The Attorney General of the State of Texas had a legal right to intervene in Naylor because the case presented a State constitutional issue of whether Texas courts have authority to grant divorce in a marriage not recognized by the State. The Attorney General had representatives in the courtroom monitoring the Naylor trial, but the State did not exercise its right to intervene in the case before the trial court rendered the judgment of divorce.  The day after judgment was granted, the State of Texas filed a petition opposing the divorce judgment and asking the court to reopen the case to allow the State to intervene in order “to defend the constitutionality of Texas and federal laws that limit divorce actions to persons of the opposite sex who are married to one another.” The State argued that the trial court lacked jurisdiction to grant a divorce, but could declare the marriage void under the Texas Family Code.

Under the law, the trial court has discretion on whether to reopen a case after judgment is granted. In the Naylor case, the trial court refused to reopen the case and denied the State’s petition on the grounds that the attempted intervention was untimely. The State appealed.

In January, 2011, the Texas Court of Appeals in Austin denied the State’s appeal because the intervention was untimely and “because the State is not a party of record and lacks standing to appeal.”

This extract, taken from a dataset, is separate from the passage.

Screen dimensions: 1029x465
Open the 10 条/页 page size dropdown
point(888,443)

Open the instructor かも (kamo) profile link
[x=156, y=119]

The State then appealed the case to the Texas Supreme Court, which heard the case in November 15, 2013. On June 19, 2015, a divided Supreme Court ruled 5 to 3 (Justice Lehrmann inexplicably did not participate in the decision) affirming the decision of the Court of Appeals and denying the State’s petition for writ of mandamus, holding that the State failed to secure standing by properly presenting its arguments to the trial court and court of appeals, and consequently, the Supreme Court had no jurisdiction to reach those issues.